Rated PG-13; running time 102 minutes
Studio: 20th Century Fox
Genre: Action
Seen at: Uptown Palladium 12 (Birmingham, Michigan)
Official site: http://www.daredevilmovie.com/
IMDB site: http://us.imdb.com/Details?0287978
Written by: Mark Steven Johnson
Directed by: Brian Helgeland, Mark Steven Johnson
    (based on the Marvel comic book)
Cast: Ben Affleck, Jennifer Garner, Michael Clarke Duncan, Colin Farrell, Jon Favreau, Erick Avari, David Keith,
Joe Pantoliano, Leland Orser, Scott Terra

Review Copyright Rose Cooper, 2003
Review URL:
    http://www.3blackchicks.com/2003reviews/bamsdaredevil.html

Wow, so there really *is* a Movie Star who's even stiffer than Keanu Reeves after all. "The Man Without Fear"? More like The Actor Without Expression.

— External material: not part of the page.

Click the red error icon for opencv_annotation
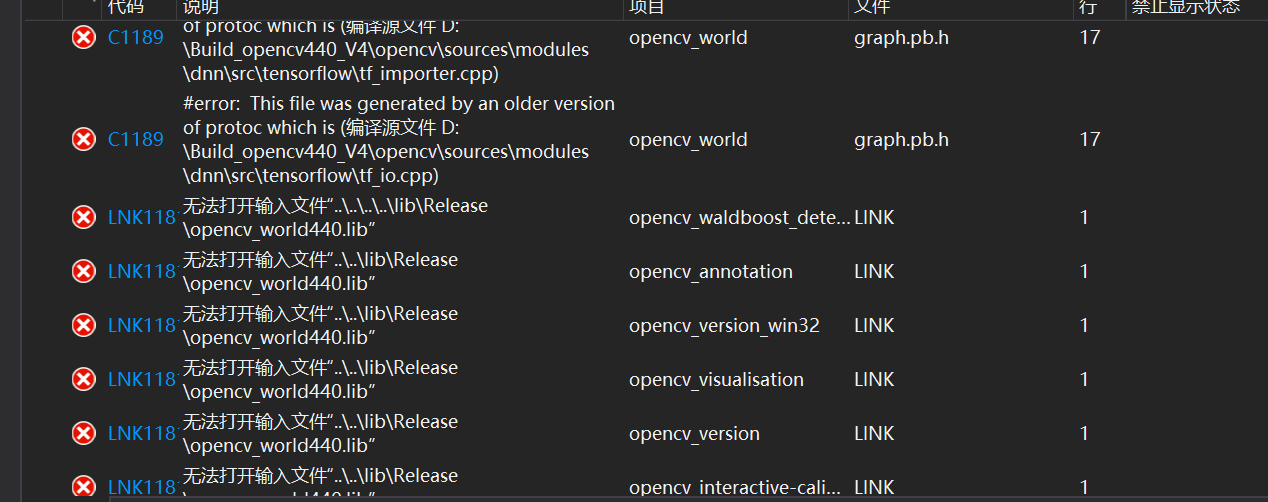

THE STORY (WARNING: **spoilers contained below**)
As a young boy (Scott Terra) growing up in Hell's Kitchen, Matt Murdock was blinded in a freak industrial accident; but the radioactive materials he was hit with somehow served to develop his other senses drastically, and even under certain circumstances, allows him to "see" through a kind of radar. By day, the adult Matt (Ben Affleck) is an Attorney For The People, along with his partner Franklin Nelson (Jon Favreau). But Matt decides to Use His Powers For Good at night, along the way avenging the murder of his boxer father (David Keith) and taking on mobster Kingpin (Michael Clarke Duncan) and his sidekick, Bullseye (Colin Farrell). Things get complicated for Matt when he becomes involved with the mysterious and beautiful Elektra (Jennifer Garner), who proves to be more than a match for Matt and Daredevil alike.

THE UPSHOT
How bad is DAREDEVIL? Let me count the ways. Who'm I kidding; I can't get past the first, worst way. DAREDEVIL learned all the wrong lessons from the BATMAN franchise, and none of the right ones from that franchise, THE MATRIX, SPIDER-MAN, ad nauseam. DAREDEVIL is completely humorless; painfully so. Unlike SPIDER-MAN, DAREDEVIL didn't have the good sense to not take itself seriously; and Affleck pays the price for this faux pas. Many audiences reportedly supplied the "humor" DAREDEVIL so desperately lacked. I liked the audience's version of DAREDEVIL, better.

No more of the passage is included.